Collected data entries
Start of Block
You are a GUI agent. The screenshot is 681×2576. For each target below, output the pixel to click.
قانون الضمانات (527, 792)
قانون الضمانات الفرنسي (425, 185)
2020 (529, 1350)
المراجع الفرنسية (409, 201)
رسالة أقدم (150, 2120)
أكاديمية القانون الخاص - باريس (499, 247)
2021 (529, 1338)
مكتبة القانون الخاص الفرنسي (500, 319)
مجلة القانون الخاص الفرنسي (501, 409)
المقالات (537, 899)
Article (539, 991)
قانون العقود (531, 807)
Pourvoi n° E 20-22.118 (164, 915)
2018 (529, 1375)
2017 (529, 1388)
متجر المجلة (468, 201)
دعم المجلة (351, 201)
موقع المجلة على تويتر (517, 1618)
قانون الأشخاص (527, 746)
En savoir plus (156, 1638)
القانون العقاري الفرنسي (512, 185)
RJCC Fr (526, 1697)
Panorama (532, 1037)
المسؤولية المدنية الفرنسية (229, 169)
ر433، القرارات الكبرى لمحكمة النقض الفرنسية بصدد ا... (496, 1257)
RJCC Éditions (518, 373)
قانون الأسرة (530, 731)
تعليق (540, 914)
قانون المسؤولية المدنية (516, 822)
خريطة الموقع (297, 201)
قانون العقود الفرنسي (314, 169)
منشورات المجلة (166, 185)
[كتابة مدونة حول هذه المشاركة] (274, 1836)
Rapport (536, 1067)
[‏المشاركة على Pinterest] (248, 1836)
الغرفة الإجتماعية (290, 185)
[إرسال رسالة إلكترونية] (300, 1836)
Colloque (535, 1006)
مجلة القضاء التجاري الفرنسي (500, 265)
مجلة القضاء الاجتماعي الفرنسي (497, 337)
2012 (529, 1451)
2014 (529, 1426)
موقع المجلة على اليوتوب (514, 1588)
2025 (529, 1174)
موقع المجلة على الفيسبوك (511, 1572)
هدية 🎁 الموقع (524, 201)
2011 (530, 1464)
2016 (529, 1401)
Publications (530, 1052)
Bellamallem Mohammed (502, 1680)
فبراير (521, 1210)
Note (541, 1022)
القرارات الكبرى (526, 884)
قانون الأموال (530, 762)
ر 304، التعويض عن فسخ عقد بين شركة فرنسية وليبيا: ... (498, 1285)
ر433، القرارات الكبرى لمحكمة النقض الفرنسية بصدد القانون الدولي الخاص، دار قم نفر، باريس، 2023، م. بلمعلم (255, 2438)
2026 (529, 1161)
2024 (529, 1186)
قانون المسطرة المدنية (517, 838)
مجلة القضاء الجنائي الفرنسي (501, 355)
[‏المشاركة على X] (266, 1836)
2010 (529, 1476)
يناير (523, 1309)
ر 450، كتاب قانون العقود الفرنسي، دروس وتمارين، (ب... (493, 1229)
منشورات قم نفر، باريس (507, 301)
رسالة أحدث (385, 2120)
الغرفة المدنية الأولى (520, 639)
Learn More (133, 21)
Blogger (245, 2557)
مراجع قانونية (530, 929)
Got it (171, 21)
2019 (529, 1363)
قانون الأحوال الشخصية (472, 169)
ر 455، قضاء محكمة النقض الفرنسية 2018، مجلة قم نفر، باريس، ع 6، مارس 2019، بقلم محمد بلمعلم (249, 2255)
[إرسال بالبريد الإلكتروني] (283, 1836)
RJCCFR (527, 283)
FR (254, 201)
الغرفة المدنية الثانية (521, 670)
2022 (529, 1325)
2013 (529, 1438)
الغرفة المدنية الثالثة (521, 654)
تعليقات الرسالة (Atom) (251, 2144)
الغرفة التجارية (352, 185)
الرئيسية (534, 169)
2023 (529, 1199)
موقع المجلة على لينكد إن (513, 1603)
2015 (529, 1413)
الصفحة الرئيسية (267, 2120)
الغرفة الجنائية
End of Block
> **Exercise directions**:
Whenever a line includes the word "لمحكمة", pull it out of the entries.

> **Worked solution**:
ر433، القرارات الكبرى لمحكمة النقض الفرنسية بصدد ا... (496, 1257)
ر433، القرارات الكبرى لمحكمة النقض الفرنسية بصدد القانون الدولي الخاص، دار قم نفر، باريس، 2023، م. بلمعلم (255, 2438)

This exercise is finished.